§ **Goal of the exercise**:
Change "icon" to "symbol" in the lines running from the one containing "Task: Collapse the Standard Fields section" through the end of the lines, both ends included, and give back only those lines with nothing else altered. Leave the pictures out of your answer.

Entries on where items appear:

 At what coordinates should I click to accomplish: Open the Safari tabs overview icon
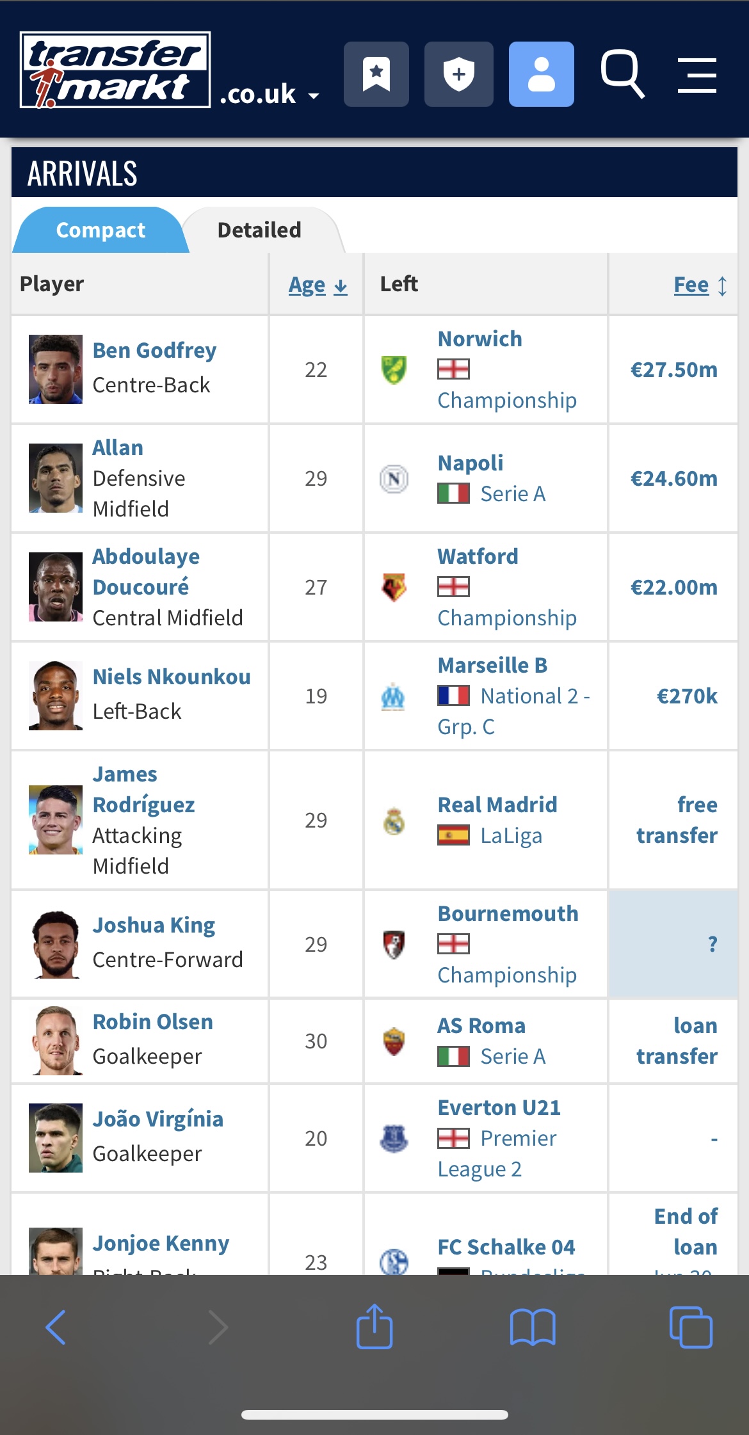(691, 1327)
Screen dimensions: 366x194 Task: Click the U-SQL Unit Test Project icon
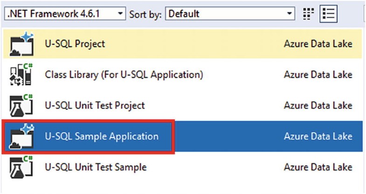click(x=21, y=105)
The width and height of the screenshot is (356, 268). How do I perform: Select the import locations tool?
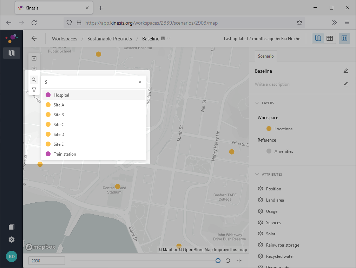pos(34,68)
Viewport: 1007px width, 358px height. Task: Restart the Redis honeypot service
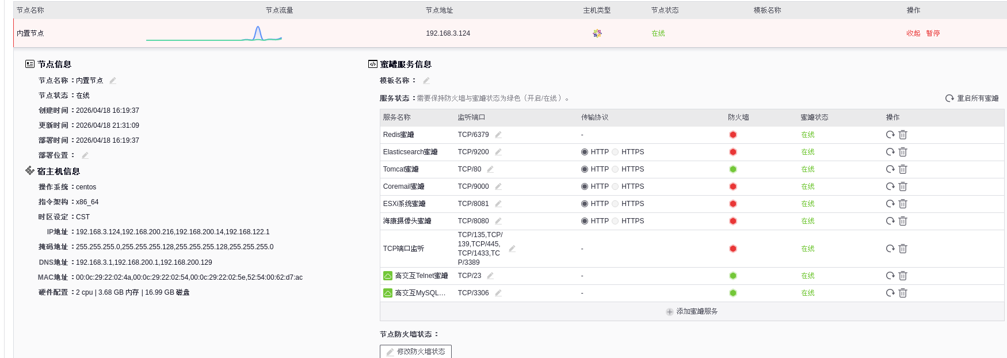pyautogui.click(x=890, y=135)
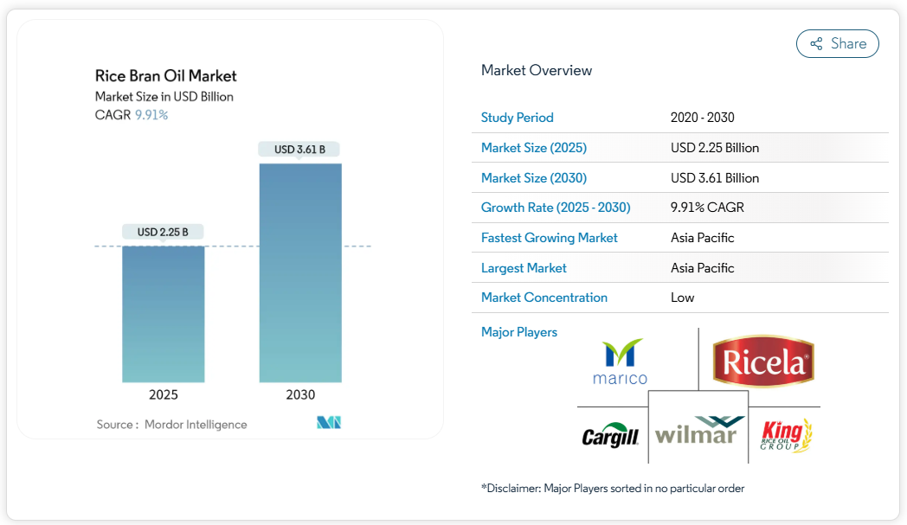The image size is (907, 525).
Task: Click the King Rice Oil Group logo
Action: [786, 435]
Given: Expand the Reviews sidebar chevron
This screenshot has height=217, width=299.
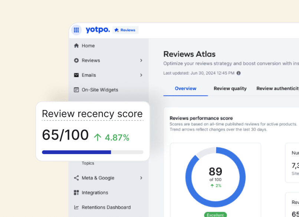Looking at the screenshot, I should coord(141,60).
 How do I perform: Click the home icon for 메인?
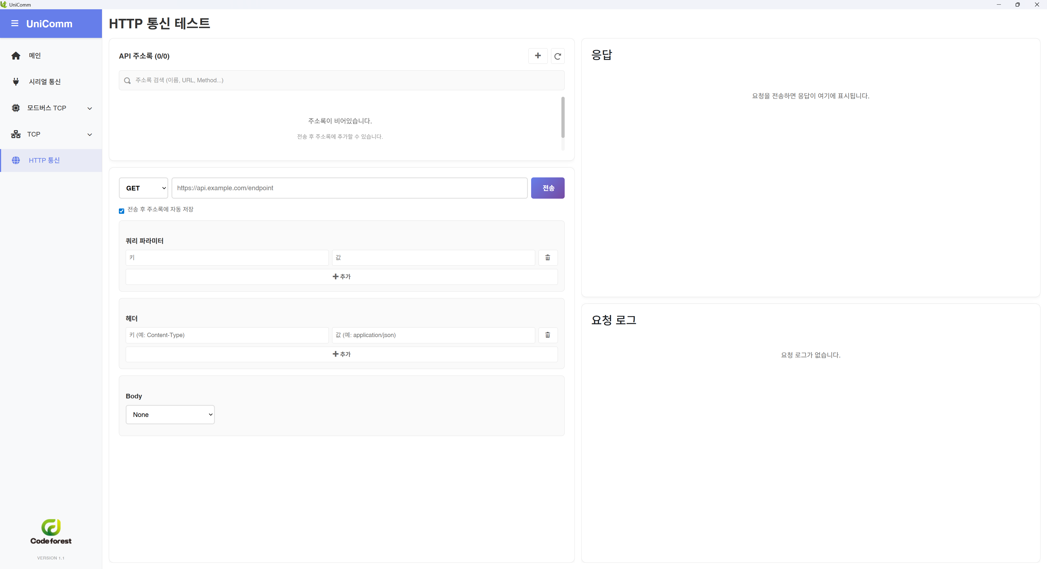point(16,56)
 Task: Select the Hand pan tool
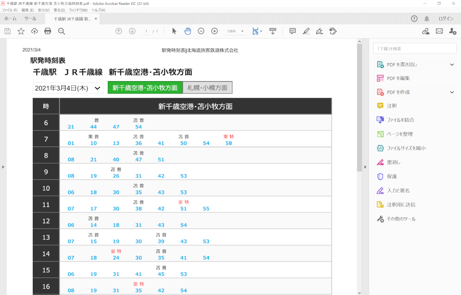pos(188,31)
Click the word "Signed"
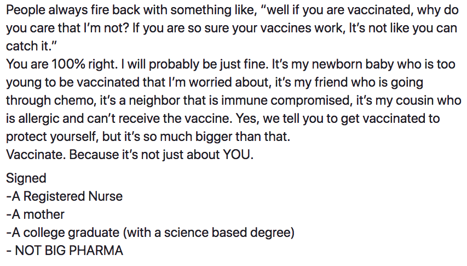The width and height of the screenshot is (467, 266). pos(26,178)
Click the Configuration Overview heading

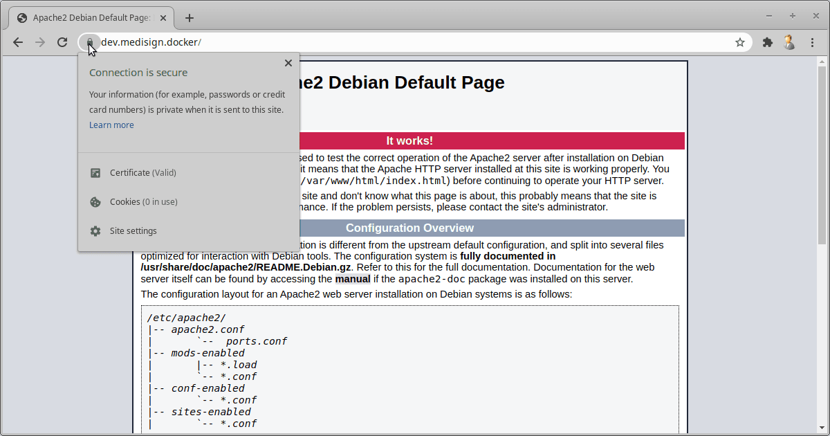409,228
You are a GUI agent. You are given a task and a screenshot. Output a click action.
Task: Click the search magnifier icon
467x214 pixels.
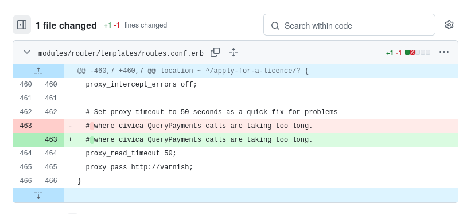275,26
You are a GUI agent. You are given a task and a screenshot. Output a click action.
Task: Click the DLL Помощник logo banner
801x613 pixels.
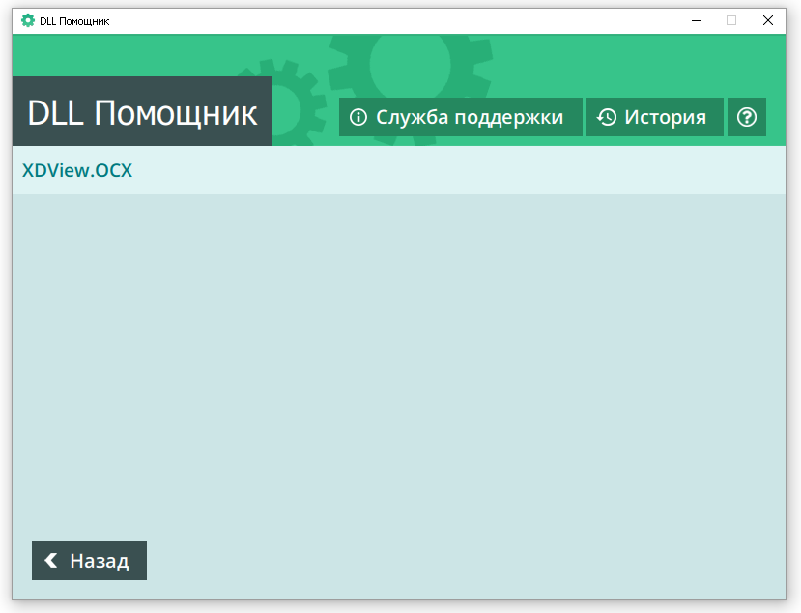tap(141, 110)
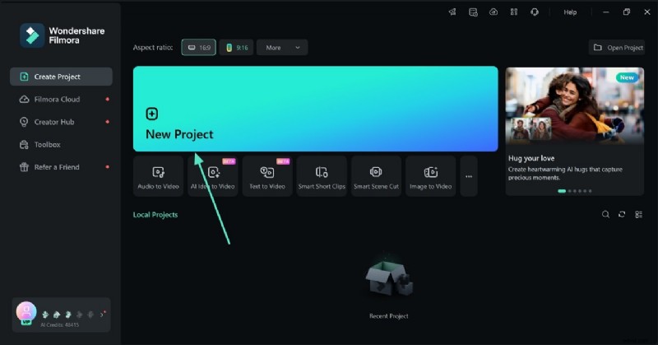658x345 pixels.
Task: Launch the AI Idea to Video tool
Action: coord(213,176)
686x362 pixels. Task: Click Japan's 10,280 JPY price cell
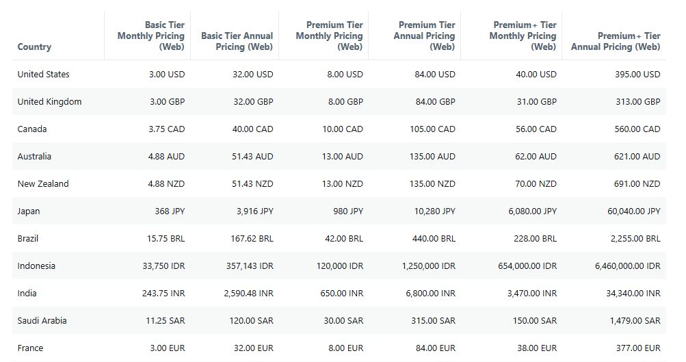[434, 211]
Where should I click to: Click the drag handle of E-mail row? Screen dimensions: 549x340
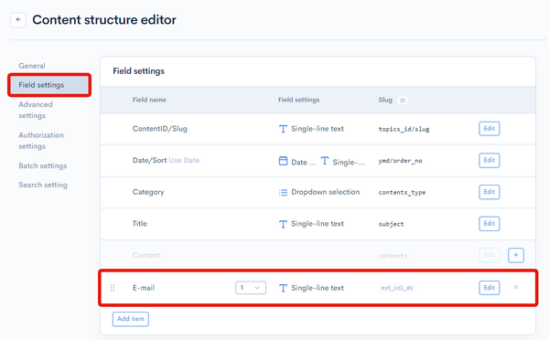(113, 288)
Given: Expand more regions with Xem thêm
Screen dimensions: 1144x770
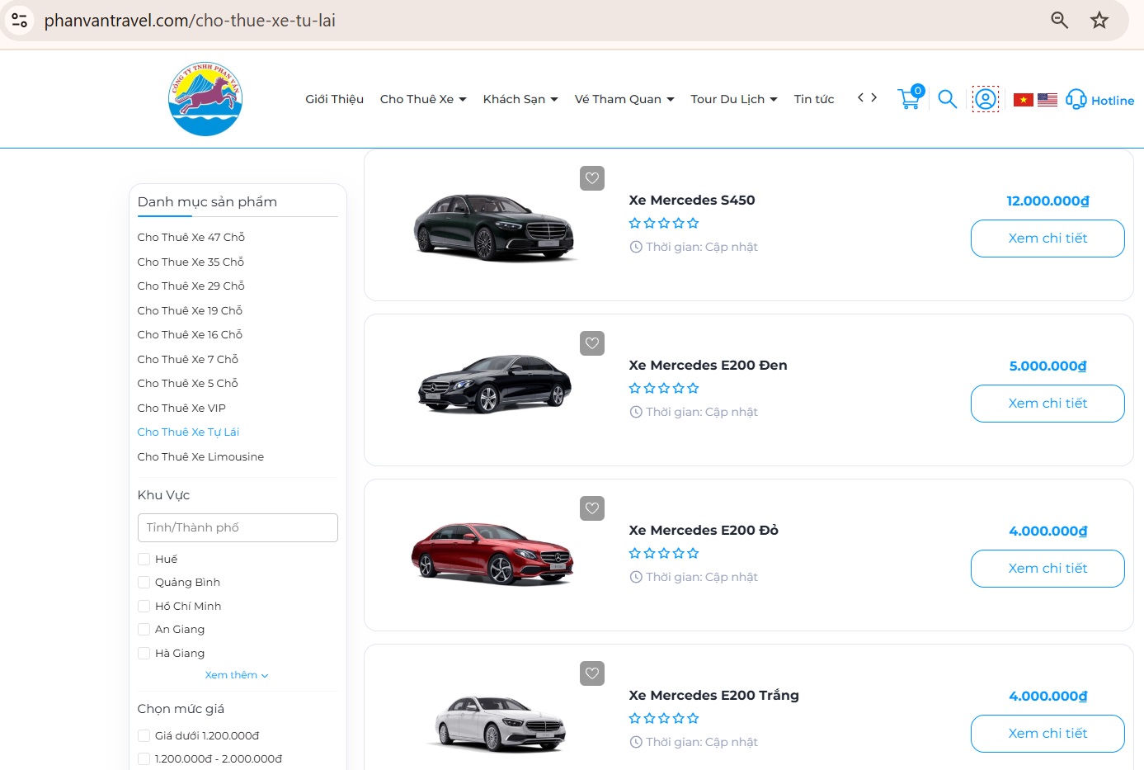Looking at the screenshot, I should [x=237, y=674].
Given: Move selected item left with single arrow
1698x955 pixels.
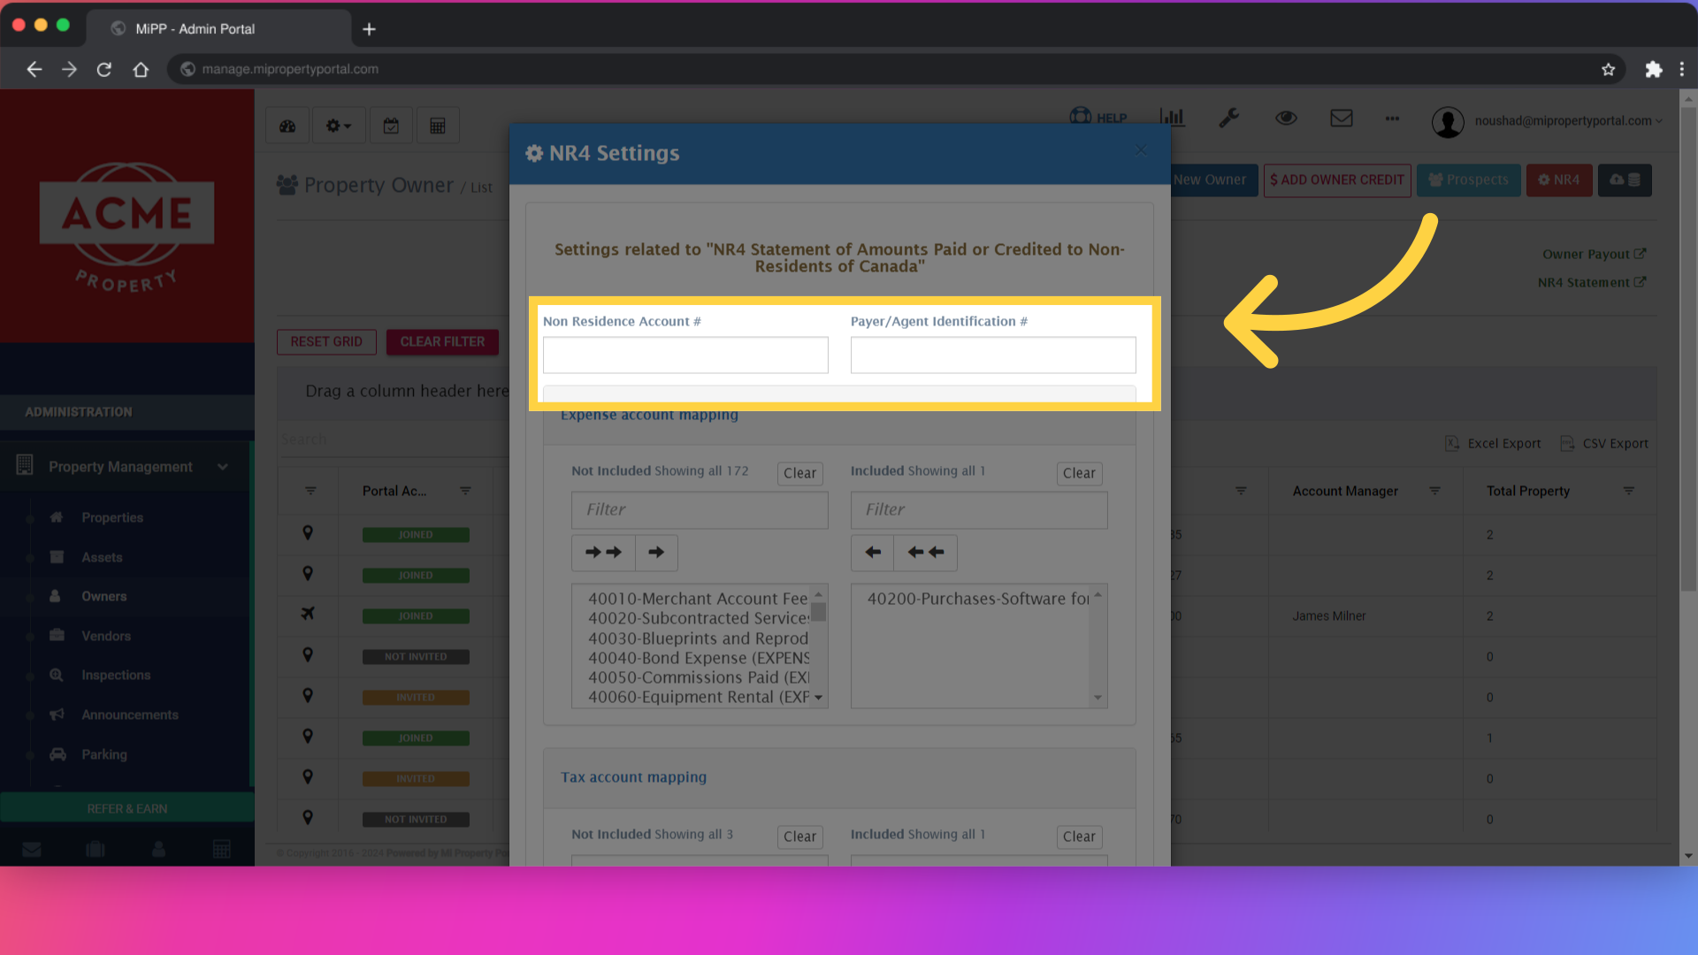Looking at the screenshot, I should click(873, 553).

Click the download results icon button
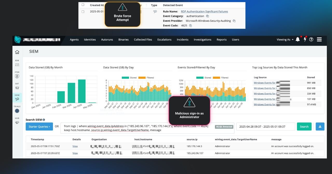click(320, 127)
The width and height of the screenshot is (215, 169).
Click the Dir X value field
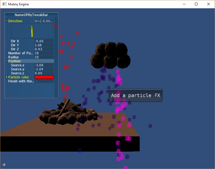pos(44,41)
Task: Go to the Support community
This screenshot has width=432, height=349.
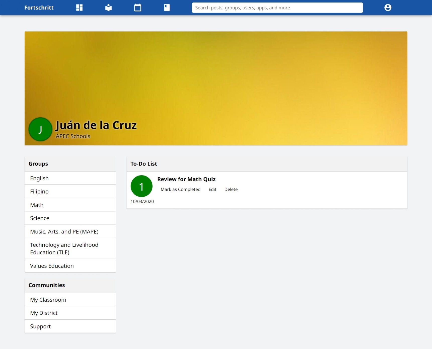Action: tap(40, 326)
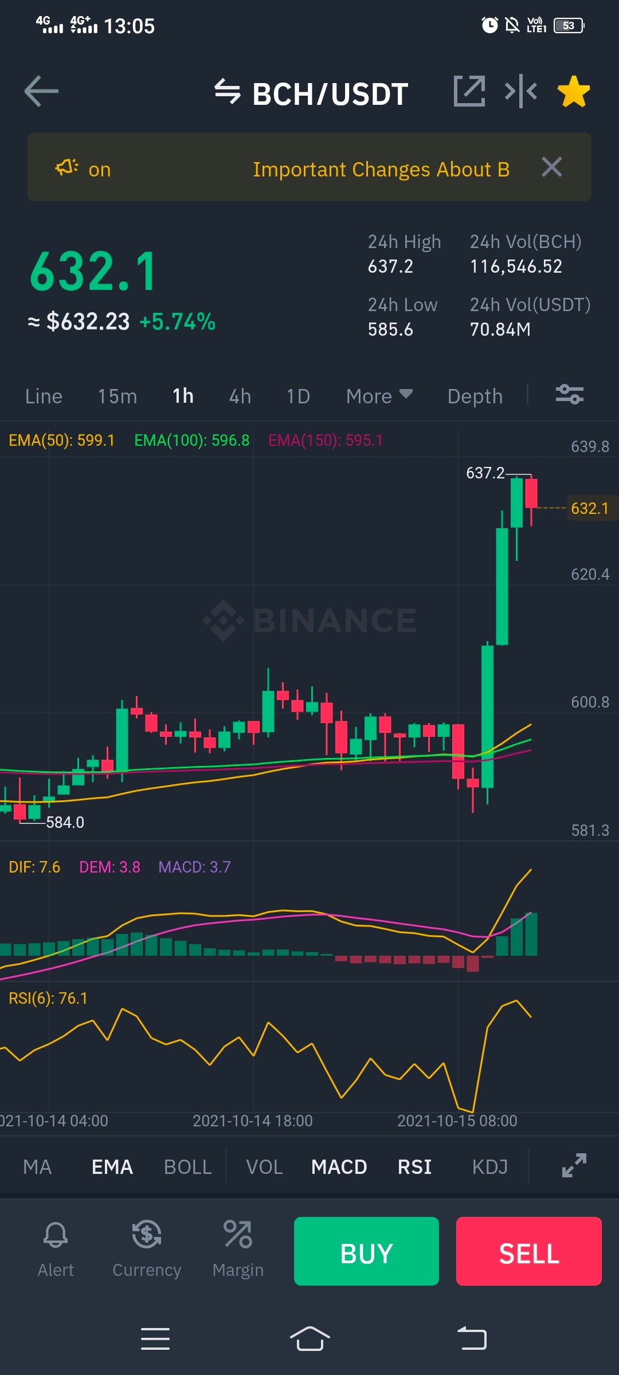The image size is (619, 1375).
Task: Tap the swap pair arrows icon
Action: (228, 92)
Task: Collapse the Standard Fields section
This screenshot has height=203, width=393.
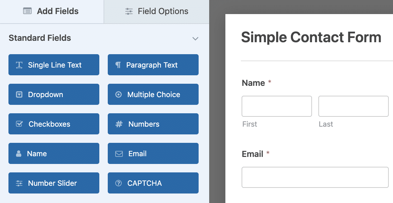Action: (195, 38)
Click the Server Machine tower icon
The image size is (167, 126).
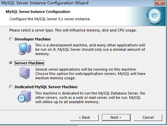25,73

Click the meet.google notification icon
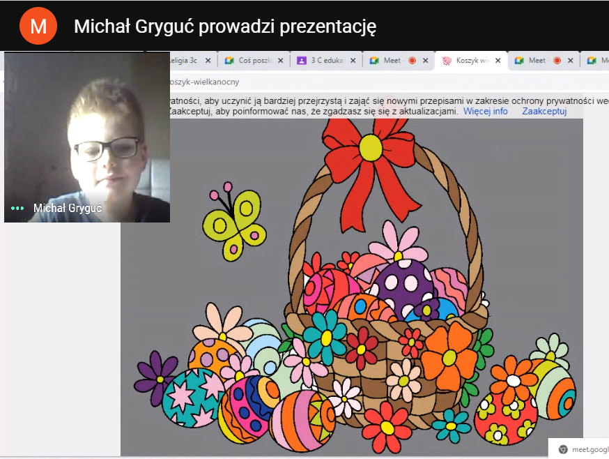pyautogui.click(x=563, y=449)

§ **Written reply**:
Task: Collapse the Standard Fields section
This screenshot has height=203, width=393.
Action: (195, 38)
Click the Server Machine tower symbol
The image size is (167, 126).
25,73

Click the meet.google notification symbol
pyautogui.click(x=563, y=449)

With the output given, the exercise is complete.